# TASK INSTRUCTIONS
What is needed is an exact copy of the lines from the one containing "Task: Toggle 2025" through the last line of the records below, with no pictures.
[Opening DATA EXCERPTS section]
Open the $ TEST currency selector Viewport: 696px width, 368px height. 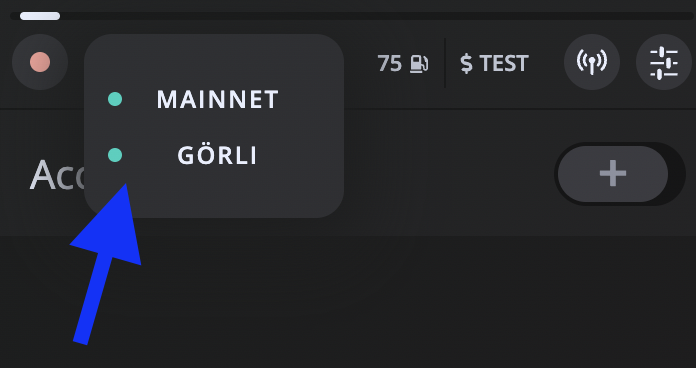(x=494, y=63)
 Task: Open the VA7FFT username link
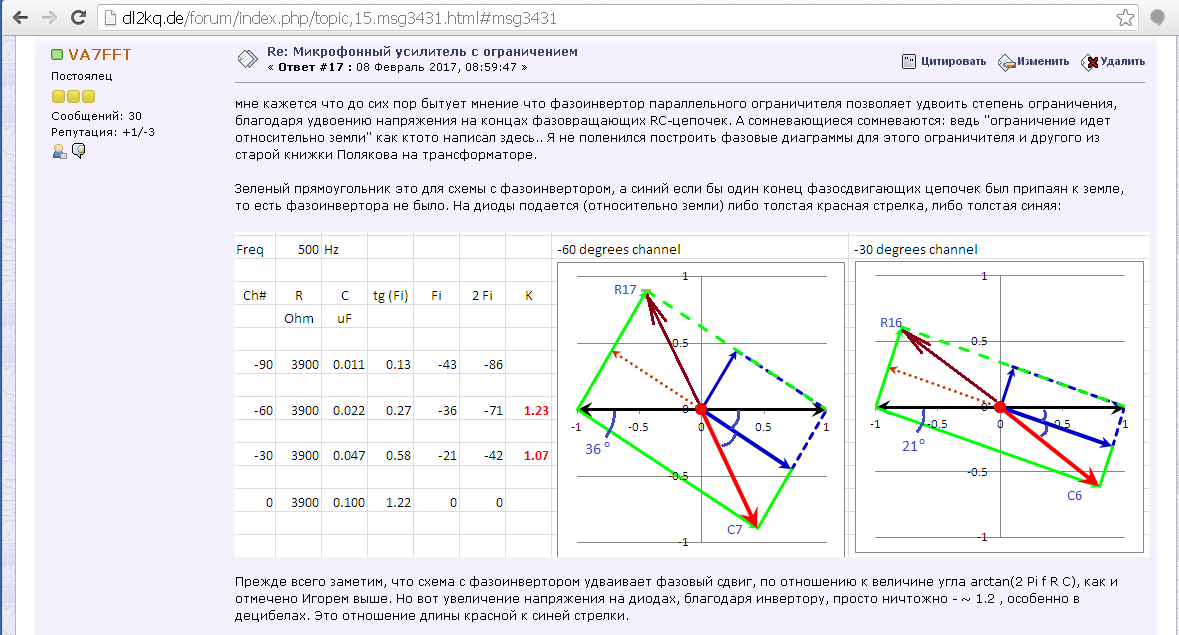coord(99,55)
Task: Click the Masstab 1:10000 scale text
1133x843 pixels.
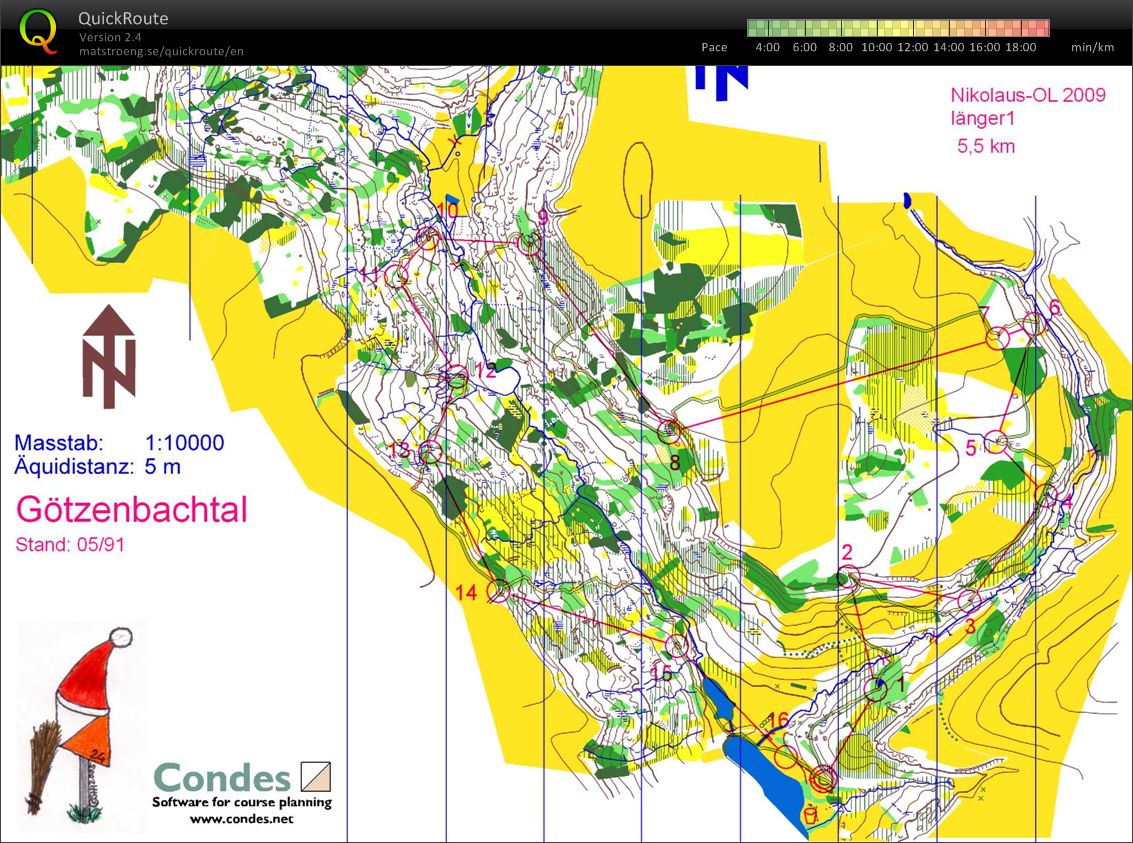Action: [119, 443]
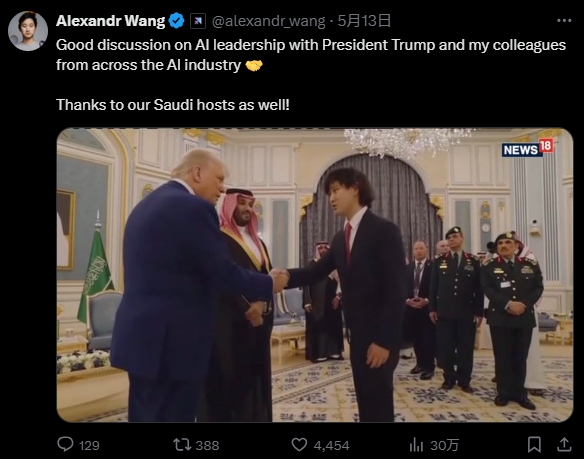
Task: Click the 30万 views count
Action: (444, 445)
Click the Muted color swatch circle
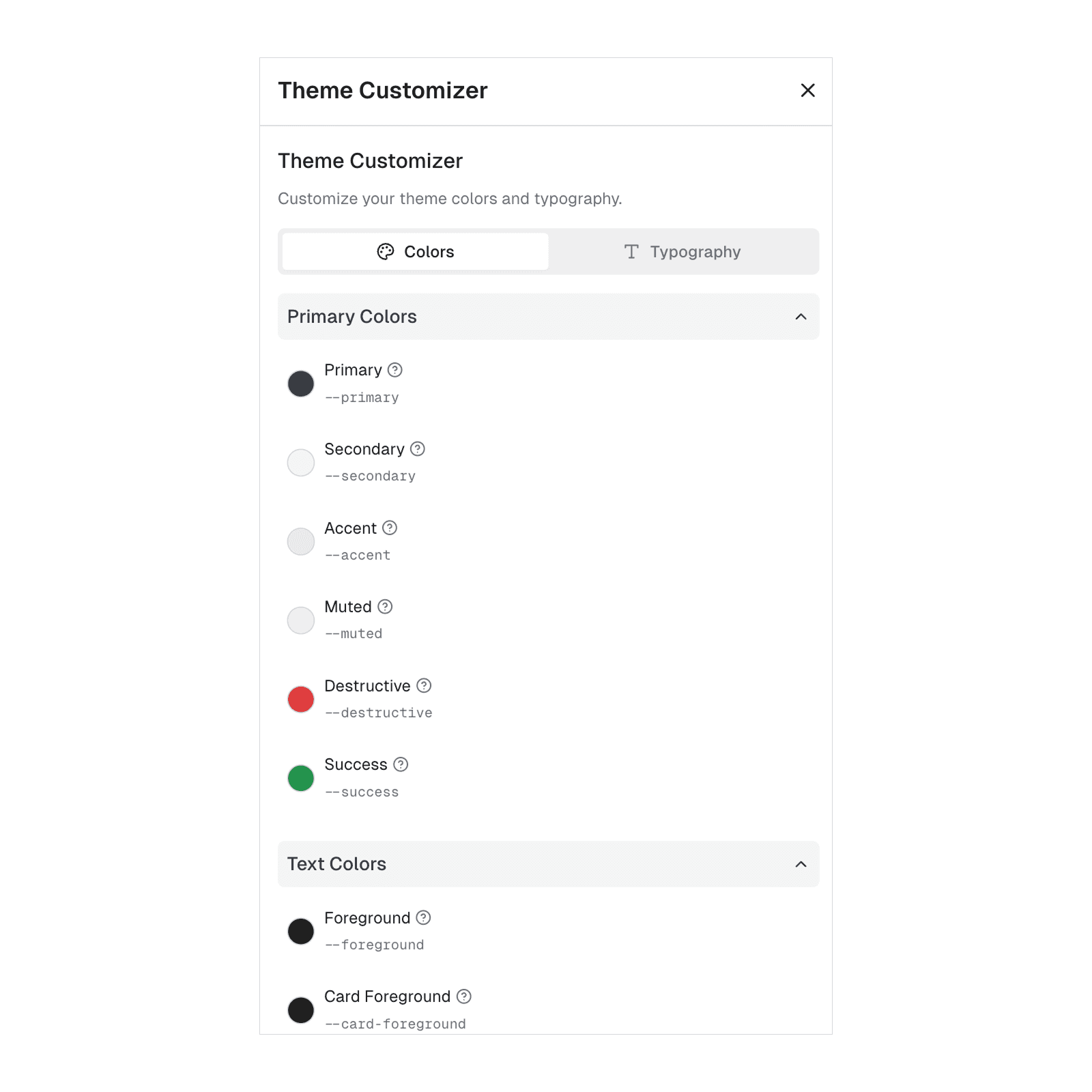This screenshot has height=1092, width=1092. point(301,620)
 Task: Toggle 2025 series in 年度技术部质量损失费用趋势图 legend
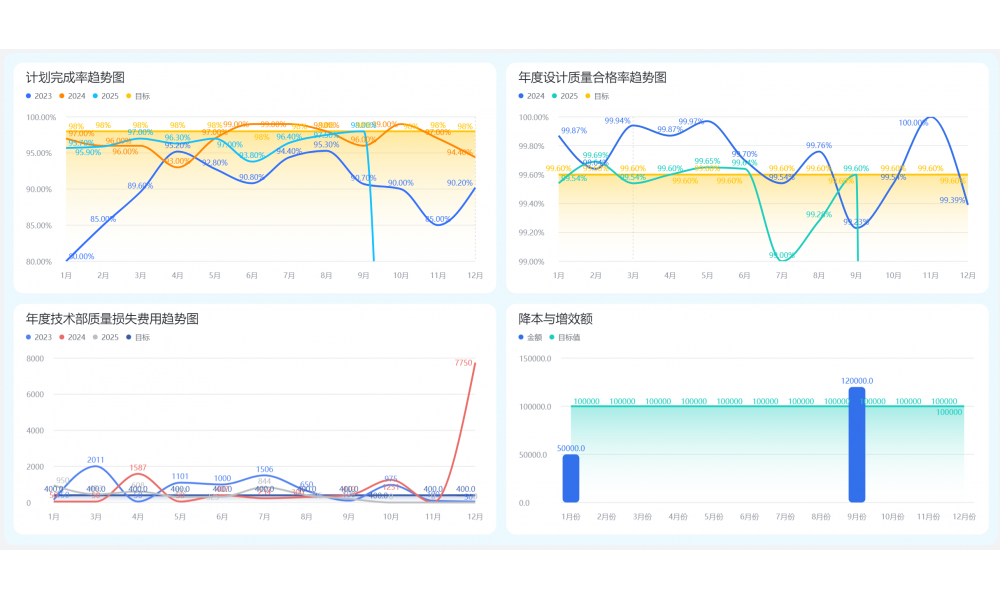(106, 337)
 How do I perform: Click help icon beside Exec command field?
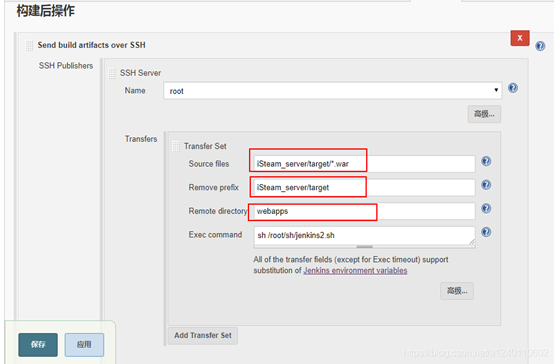click(x=486, y=232)
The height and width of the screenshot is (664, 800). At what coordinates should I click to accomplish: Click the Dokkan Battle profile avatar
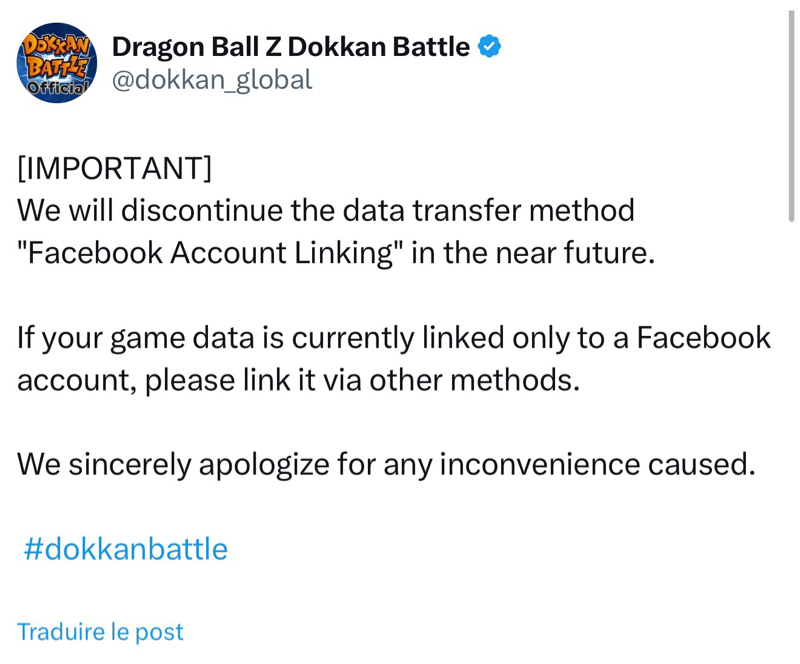click(56, 62)
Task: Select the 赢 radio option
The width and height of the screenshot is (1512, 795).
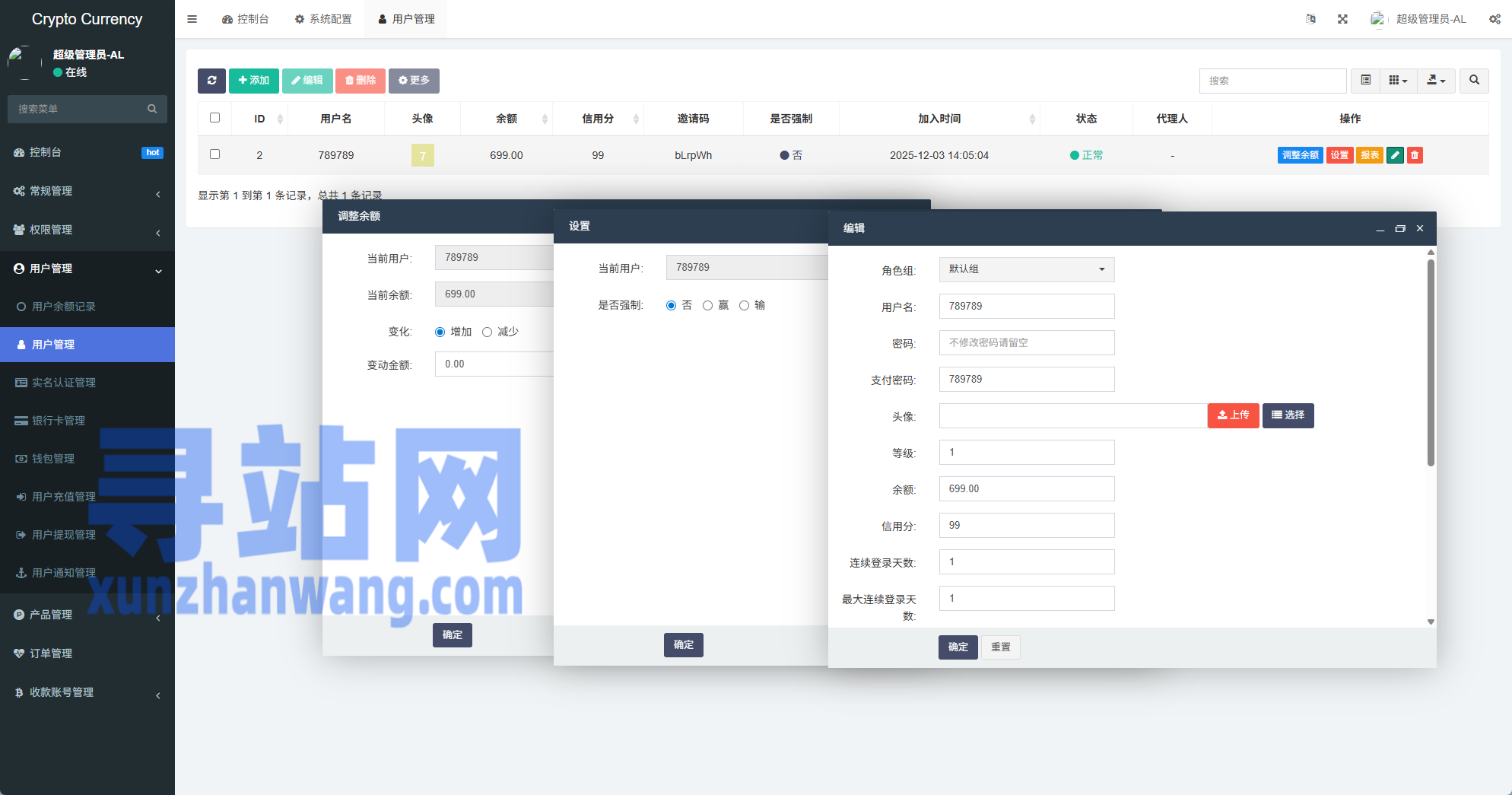Action: (x=707, y=305)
[Closing DATA EXCERPTS section]
# RESULT
 Task: Toggle 2025 series in 年度技术部质量损失费用趋势图 legend
(106, 337)
 How do I perform: Click help icon beside Exec command field?
click(x=486, y=232)
The height and width of the screenshot is (664, 800). At what coordinates should I click to accomplish: Click the Dokkan Battle profile avatar
click(56, 62)
Task: Select the 赢 radio option
The width and height of the screenshot is (1512, 795).
Action: (x=707, y=305)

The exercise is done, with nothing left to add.